### Texte fourni
Ces informations sont issues d’une étude réalisée par l’ADEME en janvier 2010, suivie par une note d’information ADEME du 8 août 2014, mise à jour le 6 novembre 2014.

Le broyeur pulpeur ou déshydrateur

Ce dispositif consiste à broyer les déchets avec un apport d’eau, plus ou moins important selon les appareils, pour garantir le bon fonctionnement du broyeur (alimentation en eau déclenchée à chaque broyage ou en continu) et assurer le transport des déchets. Bien que supérieure au broyeur des équipements précédents sous évier ou sur pied, au bio-digesteur, au sécheur et à l’éco-digesteur évoqués précédemment, la capacité de broyage trouvera ses limites avec les gros os ou les coquillages.

Le broyat mélangé à l’eau est transporté vers un dispositif permettant d’extraire les liquides, soit en utilisant un tamis filtre soit par centrifugation, et d’obtenir ainsi une pulpe. Mais la pulpe reste un déchet au sens de la réglementation environnementale et de la réglementation sanitaire sur les SPAn. Elle devra donc être traitée dans une filière agréée pour les SPAn C3. La partie liquide extraite par tamisage ou centrifugation devra être stockée en contenant étanche pour être collectée et traitée dans une filière SPAn C3, au même titre que la pulpe.

### Liste des activités
(a) Résumez sous forme de liste le paragraphe du texte fourni qui commence par « Le broyat mélangé à l'eau », en conservant ses faits principaux.
(b) Dans le texte fourni, renommez « broyeur pulpeur » en « broyeur séparateur » dans tout le passage qui va de « Ces informations sont » jusqu'à « ou les coquillages. », puis recopiez ce passage.

[Données enregistrées]
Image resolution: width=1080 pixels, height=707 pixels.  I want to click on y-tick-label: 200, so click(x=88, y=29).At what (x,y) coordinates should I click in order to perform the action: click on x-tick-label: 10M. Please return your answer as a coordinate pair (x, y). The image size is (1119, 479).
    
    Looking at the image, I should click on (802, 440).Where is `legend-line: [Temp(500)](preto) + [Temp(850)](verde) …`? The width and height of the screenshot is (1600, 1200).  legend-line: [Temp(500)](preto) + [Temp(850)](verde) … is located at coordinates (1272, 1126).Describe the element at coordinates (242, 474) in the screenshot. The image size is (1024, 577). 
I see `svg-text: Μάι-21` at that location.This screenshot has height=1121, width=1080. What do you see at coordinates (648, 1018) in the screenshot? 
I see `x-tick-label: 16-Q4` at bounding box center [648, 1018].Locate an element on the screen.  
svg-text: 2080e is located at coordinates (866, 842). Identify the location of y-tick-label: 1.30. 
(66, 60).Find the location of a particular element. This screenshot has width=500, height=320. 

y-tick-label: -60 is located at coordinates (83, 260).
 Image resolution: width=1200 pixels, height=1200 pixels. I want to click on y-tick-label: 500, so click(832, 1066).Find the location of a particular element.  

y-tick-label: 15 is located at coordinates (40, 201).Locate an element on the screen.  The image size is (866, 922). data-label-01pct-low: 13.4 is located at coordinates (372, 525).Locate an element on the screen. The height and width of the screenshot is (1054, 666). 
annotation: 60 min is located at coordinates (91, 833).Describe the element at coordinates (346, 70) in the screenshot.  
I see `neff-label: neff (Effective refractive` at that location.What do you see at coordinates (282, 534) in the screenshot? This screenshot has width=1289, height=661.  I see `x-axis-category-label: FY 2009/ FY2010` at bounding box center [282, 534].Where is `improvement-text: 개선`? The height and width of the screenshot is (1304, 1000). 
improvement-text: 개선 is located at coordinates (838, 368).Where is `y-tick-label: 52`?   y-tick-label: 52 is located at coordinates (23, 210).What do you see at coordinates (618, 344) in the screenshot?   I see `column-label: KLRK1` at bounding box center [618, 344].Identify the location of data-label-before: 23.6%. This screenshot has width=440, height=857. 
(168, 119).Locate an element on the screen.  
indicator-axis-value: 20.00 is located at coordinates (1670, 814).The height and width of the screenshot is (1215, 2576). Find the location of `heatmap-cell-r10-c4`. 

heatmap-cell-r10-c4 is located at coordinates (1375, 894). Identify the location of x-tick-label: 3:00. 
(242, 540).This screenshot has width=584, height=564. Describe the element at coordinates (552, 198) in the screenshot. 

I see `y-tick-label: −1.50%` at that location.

### Réponses
(a)
- Le broyat mêlé d'eau est acheminé vers un dispositif qui en extrait les liquides, par tamis filtre ou par centrifugation, afin d'obtenir une pulpe.
- La pulpe reste un déchet au sens de la réglementation environnementale et de la réglementation sanitaire sur les SPAn. Elle doit donc être traitée dans une filière agréée pour les SPAn C3.
- La partie liquide extraite doit être stockée en contenant étanche. Elle est ensuite collectée et traitée dans une filière SPAn C3, comme la pulpe.

(b)
Ces informations sont issues d’une étude réalisée par l’ADEME en janvier 2010, suivie par une note d’information ADEME du 8 août 2014, mise à jour le 6 novembre 2014.

Le broyeur séparateur ou déshydrateur

Ce dispositif consiste à broyer les déchets avec un apport d’eau, plus ou moins important selon les appareils, pour garantir le bon fonctionnement du broyeur (alimentation en eau déclenchée à chaque broyage ou en continu) et assurer le transport des déchets. Bien que supérieure au broyeur des équipements précédents sous évier ou sur pied, au bio-digesteur, au sécheur et à l’éco-digesteur évoqués précédemment, la capacité de broyage trouvera ses limites avec les gros os ou les coquillages.